The influences of the damping rate \(\gamma _{1}/\gamma _{0}\) on the \(V_{i}\) and \(V_{t}\) are plotted as a function in Fig. 4 with \(\varepsilon =0.08\varepsilon _{c}\), \(\gamma _{0}=0.02\), \(\gamma _{2}=2\gamma _{1}\), \(\gamma _{3}=4\gamma _{1}\), \(\gamma _{4}=5\gamma _{1}\), \(\kappa _{1}=5\gamma _{1}\), \(\kappa _{2}=0.5\kappa _{1}\), and \(\ \kappa _{3}=0.2\kappa _{1}\). From Fig. 4, one can see that the values of \(V_{i}\) and \(V_{t}\) increase with the increase of the damping rates. When \(\gamma _{1}/\gamma _{0}>2\), \(V_{t}>1\), the quadripartite quantum steering can not be obtained by the cascaded nonlinear process. The damping rate of parametric optical field is smaller than that of pump light, so that all optical fields can resonate in the cavity. A smaller damping rate of parametric optical field can obtain a better multipartite quantum steering correlation.
Figure 5 shows that the values of Vi and \(V_{t}\) versus \(\varepsilon\) with \(\gamma _{0}=\gamma _{1}=0.02\), \(\gamma _{2}=2\gamma _{1}\), \(\gamma _{3}=4\gamma _{1}\), \(\gamma _{4}=5\gamma _{1}\), \(\kappa _{1}=5\gamma _{1}\), \(\kappa _{2}=0.5\kappa _{1}\), \(\kappa _{3}=0.2\kappa _{1}\), and \(\omega =5\gamma _{0}\). It can be clearly seen that the value of \(V_{i}\) is below 1 and most importantly, \(V_{t}\) is also below 1 in the whole range, which demonstrates the success of the quadripartite EPR steering again. With the increase of pump power, the values of Vi and \(V_{t}\) increase linearly. When the pump is weak, a better multipartite EPR steering can be obtained.

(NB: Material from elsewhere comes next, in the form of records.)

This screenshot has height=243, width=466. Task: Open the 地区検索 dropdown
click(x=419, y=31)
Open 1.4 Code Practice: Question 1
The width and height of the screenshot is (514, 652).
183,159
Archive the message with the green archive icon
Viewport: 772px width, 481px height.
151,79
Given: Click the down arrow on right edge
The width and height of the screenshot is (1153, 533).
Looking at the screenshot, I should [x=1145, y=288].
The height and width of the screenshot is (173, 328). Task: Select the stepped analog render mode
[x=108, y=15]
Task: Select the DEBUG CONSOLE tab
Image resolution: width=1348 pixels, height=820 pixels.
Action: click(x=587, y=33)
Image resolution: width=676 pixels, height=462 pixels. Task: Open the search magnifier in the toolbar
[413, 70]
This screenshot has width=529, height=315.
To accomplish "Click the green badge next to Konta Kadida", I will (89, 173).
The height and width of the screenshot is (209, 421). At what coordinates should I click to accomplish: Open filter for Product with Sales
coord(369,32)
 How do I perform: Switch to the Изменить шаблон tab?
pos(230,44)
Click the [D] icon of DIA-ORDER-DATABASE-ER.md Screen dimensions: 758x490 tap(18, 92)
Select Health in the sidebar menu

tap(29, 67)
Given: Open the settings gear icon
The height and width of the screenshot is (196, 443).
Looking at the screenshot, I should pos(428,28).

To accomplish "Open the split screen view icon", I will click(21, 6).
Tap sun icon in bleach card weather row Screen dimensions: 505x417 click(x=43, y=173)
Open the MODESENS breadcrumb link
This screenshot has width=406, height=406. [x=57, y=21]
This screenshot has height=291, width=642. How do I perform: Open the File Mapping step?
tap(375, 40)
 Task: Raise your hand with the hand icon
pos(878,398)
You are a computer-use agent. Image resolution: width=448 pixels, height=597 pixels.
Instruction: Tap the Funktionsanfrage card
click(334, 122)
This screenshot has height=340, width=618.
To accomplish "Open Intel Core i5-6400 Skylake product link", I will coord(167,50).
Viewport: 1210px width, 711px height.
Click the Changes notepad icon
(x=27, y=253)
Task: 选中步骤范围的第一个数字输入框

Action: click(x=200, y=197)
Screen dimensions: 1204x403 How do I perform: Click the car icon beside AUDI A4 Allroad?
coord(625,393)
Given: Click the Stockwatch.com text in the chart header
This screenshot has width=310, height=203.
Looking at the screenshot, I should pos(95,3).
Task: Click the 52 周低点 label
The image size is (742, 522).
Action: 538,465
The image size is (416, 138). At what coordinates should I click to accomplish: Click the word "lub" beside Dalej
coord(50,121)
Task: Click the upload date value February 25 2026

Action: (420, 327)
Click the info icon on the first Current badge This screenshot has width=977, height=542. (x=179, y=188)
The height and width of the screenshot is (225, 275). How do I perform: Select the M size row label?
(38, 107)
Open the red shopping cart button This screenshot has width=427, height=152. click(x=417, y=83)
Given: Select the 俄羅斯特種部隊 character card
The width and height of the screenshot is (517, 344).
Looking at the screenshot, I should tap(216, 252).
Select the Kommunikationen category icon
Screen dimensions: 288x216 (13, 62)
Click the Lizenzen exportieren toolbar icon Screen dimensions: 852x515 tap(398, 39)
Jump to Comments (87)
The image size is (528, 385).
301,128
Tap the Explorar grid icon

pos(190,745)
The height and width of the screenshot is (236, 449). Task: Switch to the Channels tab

It can be seen from the above analysis, the genuine quadripartite EPR steering can be generated below the threshold by cascaded nonlinear processes in our scheme.
Without the threshold
In the condition of without oscillation threshold, only when \(\varepsilon <\varepsilon _{c}^{^{\prime }}\) the system is stable and the the linearization method is effective. Figure 6 depicts \(V_{i}\) and \(V_{t}\) versus the normalized analysis frequency \(\Omega =\omega /\gamma _{0}\) for \(\gamma _{0}=0.1\), \(\gamma _{1}=\gamma _{3}=0.2\gamma _{0}\), \(\gamma _{2}=0.4\gamma _{0}\), \(\gamma _{4}=0.1\gamma _{0}\), \(\kappa _{1}=0.1\gamma _{0}\), \(\kappa _{2}=4\kappa _{1}\), \(\kappa _{3}=2\kappa _{1},\) and \(\varepsilon =0.5\varepsilon _{c}^{^{\prime }}\). The curves of \(V_{i}\) and \(V_{t}\) are below 1 in the whole range of \(\Omega\) which shows that the genuine quadripartite EPR steering can be generated in the case of without the threshold.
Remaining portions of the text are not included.